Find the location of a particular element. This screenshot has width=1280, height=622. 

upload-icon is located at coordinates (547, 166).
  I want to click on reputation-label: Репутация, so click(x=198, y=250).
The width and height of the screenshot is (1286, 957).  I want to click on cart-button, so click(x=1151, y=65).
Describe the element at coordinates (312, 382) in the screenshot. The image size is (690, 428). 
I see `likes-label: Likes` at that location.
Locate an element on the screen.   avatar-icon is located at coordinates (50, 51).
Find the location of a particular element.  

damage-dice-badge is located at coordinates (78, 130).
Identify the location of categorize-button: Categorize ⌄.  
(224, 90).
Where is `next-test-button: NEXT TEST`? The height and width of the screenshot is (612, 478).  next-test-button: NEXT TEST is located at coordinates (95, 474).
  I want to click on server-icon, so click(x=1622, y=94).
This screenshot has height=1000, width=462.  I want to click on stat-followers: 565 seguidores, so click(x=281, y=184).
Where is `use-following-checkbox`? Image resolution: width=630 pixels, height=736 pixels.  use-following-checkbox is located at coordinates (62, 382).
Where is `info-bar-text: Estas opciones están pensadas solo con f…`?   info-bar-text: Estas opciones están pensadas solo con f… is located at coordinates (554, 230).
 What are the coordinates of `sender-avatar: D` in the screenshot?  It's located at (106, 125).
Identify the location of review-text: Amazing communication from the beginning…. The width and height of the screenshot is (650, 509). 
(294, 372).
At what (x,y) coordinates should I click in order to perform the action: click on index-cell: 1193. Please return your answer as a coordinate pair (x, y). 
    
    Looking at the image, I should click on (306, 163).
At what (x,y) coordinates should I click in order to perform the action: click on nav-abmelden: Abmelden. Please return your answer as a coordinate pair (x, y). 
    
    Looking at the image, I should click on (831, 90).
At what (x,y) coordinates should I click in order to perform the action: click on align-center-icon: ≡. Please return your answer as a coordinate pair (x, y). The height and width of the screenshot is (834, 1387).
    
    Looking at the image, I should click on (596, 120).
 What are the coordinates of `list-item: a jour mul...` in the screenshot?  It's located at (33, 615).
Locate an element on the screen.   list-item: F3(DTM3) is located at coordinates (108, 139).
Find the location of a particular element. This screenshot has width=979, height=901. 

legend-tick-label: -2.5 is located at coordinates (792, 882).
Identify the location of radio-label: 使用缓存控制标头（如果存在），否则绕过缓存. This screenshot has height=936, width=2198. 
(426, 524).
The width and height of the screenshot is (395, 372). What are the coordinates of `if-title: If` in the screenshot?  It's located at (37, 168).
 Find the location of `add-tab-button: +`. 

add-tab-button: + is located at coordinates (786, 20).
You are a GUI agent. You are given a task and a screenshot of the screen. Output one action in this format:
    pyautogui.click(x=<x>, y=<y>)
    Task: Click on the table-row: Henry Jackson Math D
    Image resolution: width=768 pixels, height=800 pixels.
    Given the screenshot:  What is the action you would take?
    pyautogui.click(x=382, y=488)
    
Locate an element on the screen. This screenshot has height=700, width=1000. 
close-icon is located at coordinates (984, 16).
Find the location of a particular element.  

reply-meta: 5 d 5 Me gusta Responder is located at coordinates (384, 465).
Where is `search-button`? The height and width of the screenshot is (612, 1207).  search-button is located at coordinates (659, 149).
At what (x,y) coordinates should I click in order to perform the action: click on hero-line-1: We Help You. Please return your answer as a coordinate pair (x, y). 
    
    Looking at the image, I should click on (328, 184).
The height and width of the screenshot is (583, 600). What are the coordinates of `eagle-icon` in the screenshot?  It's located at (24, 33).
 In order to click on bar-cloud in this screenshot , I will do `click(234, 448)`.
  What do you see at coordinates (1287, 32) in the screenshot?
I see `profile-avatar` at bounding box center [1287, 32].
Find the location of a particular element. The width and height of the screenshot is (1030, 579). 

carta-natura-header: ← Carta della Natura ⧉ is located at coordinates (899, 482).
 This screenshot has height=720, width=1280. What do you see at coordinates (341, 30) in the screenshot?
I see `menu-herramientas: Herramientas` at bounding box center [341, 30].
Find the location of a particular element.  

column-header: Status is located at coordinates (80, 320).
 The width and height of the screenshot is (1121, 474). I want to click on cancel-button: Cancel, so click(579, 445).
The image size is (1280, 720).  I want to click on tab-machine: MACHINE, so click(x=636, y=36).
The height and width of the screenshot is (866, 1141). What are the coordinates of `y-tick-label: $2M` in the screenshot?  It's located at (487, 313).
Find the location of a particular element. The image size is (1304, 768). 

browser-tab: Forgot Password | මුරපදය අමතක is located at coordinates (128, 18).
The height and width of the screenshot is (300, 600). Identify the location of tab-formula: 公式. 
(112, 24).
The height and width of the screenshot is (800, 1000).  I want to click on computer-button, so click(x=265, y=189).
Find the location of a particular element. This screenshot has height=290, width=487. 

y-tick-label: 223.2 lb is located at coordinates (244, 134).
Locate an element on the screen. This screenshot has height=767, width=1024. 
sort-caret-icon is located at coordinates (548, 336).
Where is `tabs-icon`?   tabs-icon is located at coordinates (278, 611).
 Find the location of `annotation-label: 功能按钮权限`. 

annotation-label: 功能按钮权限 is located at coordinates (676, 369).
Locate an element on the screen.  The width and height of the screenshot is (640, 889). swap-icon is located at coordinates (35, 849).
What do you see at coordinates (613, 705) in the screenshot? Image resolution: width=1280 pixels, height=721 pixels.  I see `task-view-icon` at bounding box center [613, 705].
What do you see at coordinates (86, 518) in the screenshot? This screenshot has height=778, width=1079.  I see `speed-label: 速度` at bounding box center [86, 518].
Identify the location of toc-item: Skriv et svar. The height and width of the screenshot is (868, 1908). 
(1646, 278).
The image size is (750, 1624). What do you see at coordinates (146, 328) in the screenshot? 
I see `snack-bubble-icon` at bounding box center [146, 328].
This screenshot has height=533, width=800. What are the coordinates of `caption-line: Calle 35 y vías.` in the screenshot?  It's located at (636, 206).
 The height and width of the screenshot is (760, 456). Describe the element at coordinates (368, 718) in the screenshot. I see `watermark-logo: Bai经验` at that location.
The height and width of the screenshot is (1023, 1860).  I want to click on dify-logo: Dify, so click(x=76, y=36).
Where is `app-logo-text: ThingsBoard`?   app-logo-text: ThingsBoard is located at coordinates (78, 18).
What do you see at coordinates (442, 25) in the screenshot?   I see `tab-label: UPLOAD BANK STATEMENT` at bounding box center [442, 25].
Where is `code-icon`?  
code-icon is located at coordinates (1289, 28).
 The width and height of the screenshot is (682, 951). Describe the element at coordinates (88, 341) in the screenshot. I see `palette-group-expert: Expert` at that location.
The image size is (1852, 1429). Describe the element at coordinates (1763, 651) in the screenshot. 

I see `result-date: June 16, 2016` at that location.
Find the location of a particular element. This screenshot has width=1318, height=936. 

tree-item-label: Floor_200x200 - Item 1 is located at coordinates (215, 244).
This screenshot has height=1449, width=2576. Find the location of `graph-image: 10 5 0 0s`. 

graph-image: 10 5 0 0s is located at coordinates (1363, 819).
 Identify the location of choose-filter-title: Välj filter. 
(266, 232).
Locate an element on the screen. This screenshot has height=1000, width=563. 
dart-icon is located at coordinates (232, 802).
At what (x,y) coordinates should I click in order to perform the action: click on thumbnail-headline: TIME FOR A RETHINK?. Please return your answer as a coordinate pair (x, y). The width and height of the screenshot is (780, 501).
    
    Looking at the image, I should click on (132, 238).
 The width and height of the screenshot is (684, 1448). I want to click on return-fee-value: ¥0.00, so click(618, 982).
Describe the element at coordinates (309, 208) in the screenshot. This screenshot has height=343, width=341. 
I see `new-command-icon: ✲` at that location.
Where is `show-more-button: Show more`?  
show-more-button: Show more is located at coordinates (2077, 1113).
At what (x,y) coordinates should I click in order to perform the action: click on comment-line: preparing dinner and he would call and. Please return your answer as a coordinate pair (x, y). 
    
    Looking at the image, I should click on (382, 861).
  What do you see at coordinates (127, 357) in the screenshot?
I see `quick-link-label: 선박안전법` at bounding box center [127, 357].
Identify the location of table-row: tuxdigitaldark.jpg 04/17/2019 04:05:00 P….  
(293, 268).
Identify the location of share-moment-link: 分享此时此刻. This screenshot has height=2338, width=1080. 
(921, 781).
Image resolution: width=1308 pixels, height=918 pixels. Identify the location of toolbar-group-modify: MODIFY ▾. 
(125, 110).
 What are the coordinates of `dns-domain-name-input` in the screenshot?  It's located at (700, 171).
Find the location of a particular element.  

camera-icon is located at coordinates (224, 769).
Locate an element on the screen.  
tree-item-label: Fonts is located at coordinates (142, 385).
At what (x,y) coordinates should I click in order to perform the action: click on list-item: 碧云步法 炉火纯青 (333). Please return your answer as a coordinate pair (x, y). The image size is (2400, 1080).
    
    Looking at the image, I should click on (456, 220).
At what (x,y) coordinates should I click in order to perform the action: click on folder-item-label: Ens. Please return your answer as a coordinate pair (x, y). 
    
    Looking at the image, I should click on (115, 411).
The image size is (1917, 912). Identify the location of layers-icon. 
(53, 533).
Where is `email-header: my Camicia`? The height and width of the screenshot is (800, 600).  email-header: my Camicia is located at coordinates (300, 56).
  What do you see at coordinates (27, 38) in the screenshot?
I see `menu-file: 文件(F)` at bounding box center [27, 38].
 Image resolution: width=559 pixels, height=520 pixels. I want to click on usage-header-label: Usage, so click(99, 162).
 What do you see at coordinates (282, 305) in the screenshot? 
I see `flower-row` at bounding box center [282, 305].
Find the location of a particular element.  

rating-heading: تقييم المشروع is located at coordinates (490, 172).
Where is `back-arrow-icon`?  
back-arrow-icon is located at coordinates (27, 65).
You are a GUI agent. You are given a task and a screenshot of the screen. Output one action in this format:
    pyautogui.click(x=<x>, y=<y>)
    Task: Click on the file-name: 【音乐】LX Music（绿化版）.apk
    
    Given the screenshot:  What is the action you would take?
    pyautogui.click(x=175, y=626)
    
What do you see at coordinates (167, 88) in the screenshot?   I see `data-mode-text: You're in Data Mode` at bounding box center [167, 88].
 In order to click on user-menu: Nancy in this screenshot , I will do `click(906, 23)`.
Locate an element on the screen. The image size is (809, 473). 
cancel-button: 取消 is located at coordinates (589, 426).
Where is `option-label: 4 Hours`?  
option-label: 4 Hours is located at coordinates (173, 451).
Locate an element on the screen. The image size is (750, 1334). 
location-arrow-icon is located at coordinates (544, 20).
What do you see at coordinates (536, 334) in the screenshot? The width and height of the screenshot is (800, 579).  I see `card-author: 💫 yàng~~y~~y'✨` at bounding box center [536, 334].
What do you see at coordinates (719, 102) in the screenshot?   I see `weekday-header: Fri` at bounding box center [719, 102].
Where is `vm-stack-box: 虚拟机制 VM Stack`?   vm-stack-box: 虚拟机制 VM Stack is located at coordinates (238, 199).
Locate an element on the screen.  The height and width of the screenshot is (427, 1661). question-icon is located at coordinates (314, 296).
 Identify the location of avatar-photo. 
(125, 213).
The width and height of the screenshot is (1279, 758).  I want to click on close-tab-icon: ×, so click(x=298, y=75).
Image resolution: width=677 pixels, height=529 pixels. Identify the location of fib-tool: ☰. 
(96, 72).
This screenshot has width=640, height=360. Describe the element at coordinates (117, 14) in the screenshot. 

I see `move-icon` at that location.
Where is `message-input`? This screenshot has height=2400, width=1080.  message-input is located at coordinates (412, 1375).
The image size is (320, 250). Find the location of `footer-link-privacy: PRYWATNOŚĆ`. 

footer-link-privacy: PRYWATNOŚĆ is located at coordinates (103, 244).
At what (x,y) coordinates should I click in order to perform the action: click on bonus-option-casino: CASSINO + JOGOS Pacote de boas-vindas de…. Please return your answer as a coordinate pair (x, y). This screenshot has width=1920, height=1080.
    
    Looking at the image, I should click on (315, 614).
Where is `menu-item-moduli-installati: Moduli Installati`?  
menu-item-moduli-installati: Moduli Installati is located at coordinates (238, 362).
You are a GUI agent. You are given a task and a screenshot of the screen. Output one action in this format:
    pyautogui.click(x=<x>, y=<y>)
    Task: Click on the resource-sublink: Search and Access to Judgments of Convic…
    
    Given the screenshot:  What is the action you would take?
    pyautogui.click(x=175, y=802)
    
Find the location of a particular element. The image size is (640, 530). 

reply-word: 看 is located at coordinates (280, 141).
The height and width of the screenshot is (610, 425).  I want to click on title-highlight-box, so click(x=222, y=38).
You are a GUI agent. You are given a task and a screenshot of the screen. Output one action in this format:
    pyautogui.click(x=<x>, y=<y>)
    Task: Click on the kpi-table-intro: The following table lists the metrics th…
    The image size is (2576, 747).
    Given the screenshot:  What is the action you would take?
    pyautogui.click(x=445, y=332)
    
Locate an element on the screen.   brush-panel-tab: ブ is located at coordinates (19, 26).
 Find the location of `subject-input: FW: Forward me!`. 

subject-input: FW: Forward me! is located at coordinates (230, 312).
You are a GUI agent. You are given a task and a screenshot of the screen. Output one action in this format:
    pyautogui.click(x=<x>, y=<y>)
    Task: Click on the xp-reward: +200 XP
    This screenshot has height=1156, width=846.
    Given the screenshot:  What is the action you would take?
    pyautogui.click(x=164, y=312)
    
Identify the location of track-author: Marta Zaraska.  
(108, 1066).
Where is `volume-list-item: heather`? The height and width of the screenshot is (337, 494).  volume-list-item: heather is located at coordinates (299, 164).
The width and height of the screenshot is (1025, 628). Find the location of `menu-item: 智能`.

————

> **What the task requires**
Reproduce the part of the listing that opens with the line containing "is (2400, 1080)." and closes with the line containing "coordinates (300, 56).", substituting "pair of coordinates" for "coordinate pair" and leaving all else unchanged.

> **Result of the exercise**
At what (x,y) coordinates should I click in order to perform the action: click on list-item: 碧云步法 炉火纯青 (333). Please return your answer as a pair of coordinates (x, y). The image size is (2400, 1080).
    
    Looking at the image, I should click on (456, 220).
At what (x,y) coordinates should I click in order to perform the action: click on folder-item-label: Ens. Please return your answer as a pair of coordinates (x, y). 
    
    Looking at the image, I should click on (115, 411).
The image size is (1917, 912). Identify the location of layers-icon. 
(53, 533).
Where is `email-header: my Camicia`? The height and width of the screenshot is (800, 600).  email-header: my Camicia is located at coordinates (300, 56).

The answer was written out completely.